Thirty-four percent of snacking occasions reflect some need for optimization.

But while snacking has become a solution for many, it may also serve as a source of tension, she said.

“Consumers may see snacking as an unhealthy emotional crutch or potential trap,” she said.

Twenty-two percent of snacking is aimless, driven by boredom, unrelated to hunger and often followed by guilt and regret. Food and beverage companies should recognize their roles in creating as well as resolving these tensions, Barnett said.

“Consider how your snacking offerings can mitigate some of the concerns that they (consumers) have about imbalance or overconsumption or aimlessness, and continue to create offerings that satisfy those desires for nourishment and optimization and pleasure, but while also being practical.”

Additionally, snacks should be developed to deliver on the increasing need for nourishment, optimization or pleasure on the go.

“Consider not only how package design can simplify on-the-go user experiences but even how the product itself can really enable a mobile lifestyle,” Barnett said.

Finally, she said, the future of snacking will fully embrace freshness.

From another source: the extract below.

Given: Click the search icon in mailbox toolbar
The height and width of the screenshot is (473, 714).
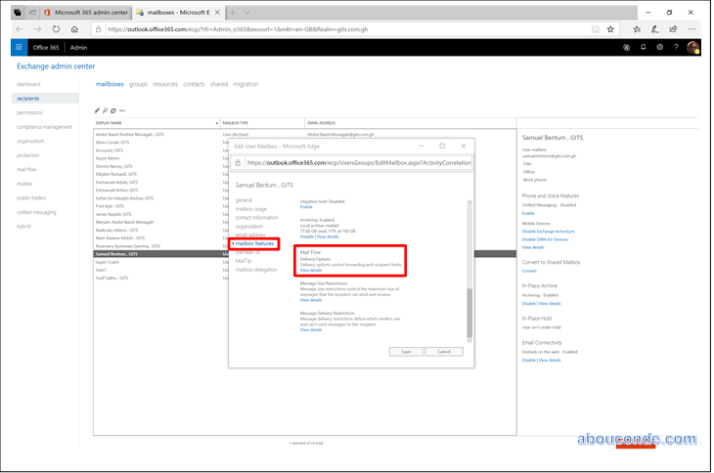Looking at the screenshot, I should pos(105,110).
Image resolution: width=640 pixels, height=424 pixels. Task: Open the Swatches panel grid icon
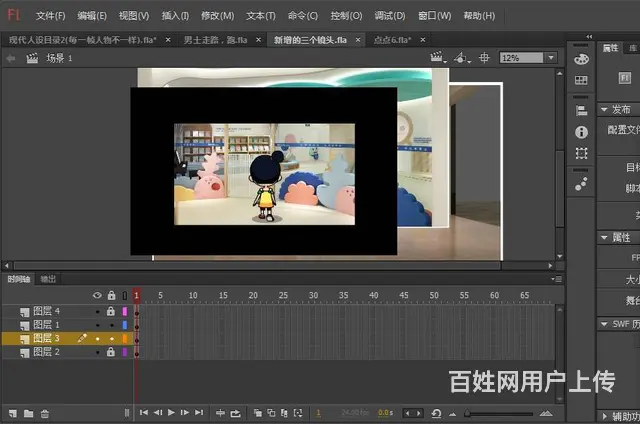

Retailers and manufacturers alike should consider offering a product mix that reflects the desire for fresh but also recognizes the role for iconic and more processed favorites, she said.

“Think about fresh expectations that consumers now have when it comes to snacks,” Barnett said. “Does your product formulation as well as all aspects of… the product signal contemporary notions of freshness and quality, or does it need to be revamped?”